Data items:
********
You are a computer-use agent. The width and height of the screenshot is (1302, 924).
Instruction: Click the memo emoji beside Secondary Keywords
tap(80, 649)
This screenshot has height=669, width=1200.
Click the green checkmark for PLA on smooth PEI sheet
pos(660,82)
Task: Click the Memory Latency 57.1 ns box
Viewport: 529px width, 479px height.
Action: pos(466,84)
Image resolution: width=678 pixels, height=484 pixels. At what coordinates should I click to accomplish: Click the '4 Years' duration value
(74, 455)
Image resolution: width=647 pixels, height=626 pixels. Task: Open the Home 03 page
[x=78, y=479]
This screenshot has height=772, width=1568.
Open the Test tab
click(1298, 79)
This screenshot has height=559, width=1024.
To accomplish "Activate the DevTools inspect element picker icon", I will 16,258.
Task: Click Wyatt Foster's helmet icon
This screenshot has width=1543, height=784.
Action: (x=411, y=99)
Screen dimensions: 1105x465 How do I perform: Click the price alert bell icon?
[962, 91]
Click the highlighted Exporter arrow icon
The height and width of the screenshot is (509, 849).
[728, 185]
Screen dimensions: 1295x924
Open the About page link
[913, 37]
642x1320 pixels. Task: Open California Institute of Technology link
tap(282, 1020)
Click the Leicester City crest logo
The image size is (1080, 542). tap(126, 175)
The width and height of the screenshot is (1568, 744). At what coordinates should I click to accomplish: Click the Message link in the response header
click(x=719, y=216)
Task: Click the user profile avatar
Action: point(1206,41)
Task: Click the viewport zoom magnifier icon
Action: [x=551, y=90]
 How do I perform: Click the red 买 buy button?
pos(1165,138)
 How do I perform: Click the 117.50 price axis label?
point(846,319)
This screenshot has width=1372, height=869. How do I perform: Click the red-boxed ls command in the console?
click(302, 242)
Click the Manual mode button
********
▶ **TASK DIRECTIONS**
Output every entry exactly.

▶ **RESULT**
You are a computer-use agent. The width and height of the screenshot is (1302, 924).
Instruction: Click the memo emoji beside Secondary Keywords
tap(80, 649)
This screenshot has height=669, width=1200.
Click the green checkmark for PLA on smooth PEI sheet
pos(660,82)
Task: Click the Memory Latency 57.1 ns box
Viewport: 529px width, 479px height.
Action: pos(466,84)
Image resolution: width=678 pixels, height=484 pixels. At what coordinates should I click to accomplish: Click the '4 Years' duration value
(74, 455)
Image resolution: width=647 pixels, height=626 pixels. Task: Open the Home 03 page
[x=78, y=479]
This screenshot has height=772, width=1568.
Open the Test tab
click(1298, 79)
This screenshot has height=559, width=1024.
To accomplish "Activate the DevTools inspect element picker icon", I will 16,258.
Task: Click Wyatt Foster's helmet icon
This screenshot has width=1543, height=784.
Action: (x=411, y=99)
Screen dimensions: 1105x465 How do I perform: Click the price alert bell icon?
[962, 91]
Click the highlighted Exporter arrow icon
The height and width of the screenshot is (509, 849).
[728, 185]
Screen dimensions: 1295x924
Open the About page link
[913, 37]
642x1320 pixels. Task: Open California Institute of Technology link
tap(282, 1020)
Click the Leicester City crest logo
The image size is (1080, 542). tap(126, 175)
The width and height of the screenshot is (1568, 744). At what coordinates should I click to accomplish: Click the Message link in the response header
click(x=719, y=216)
Task: Click the user profile avatar
Action: point(1206,41)
Task: Click the viewport zoom magnifier icon
Action: [x=551, y=90]
 How do I perform: Click the red 买 buy button?
pos(1165,138)
 How do I perform: Click the 117.50 price axis label?
point(846,319)
This screenshot has width=1372, height=869. How do I perform: Click the red-boxed ls command in the console?
click(302, 242)
Click the Manual mode button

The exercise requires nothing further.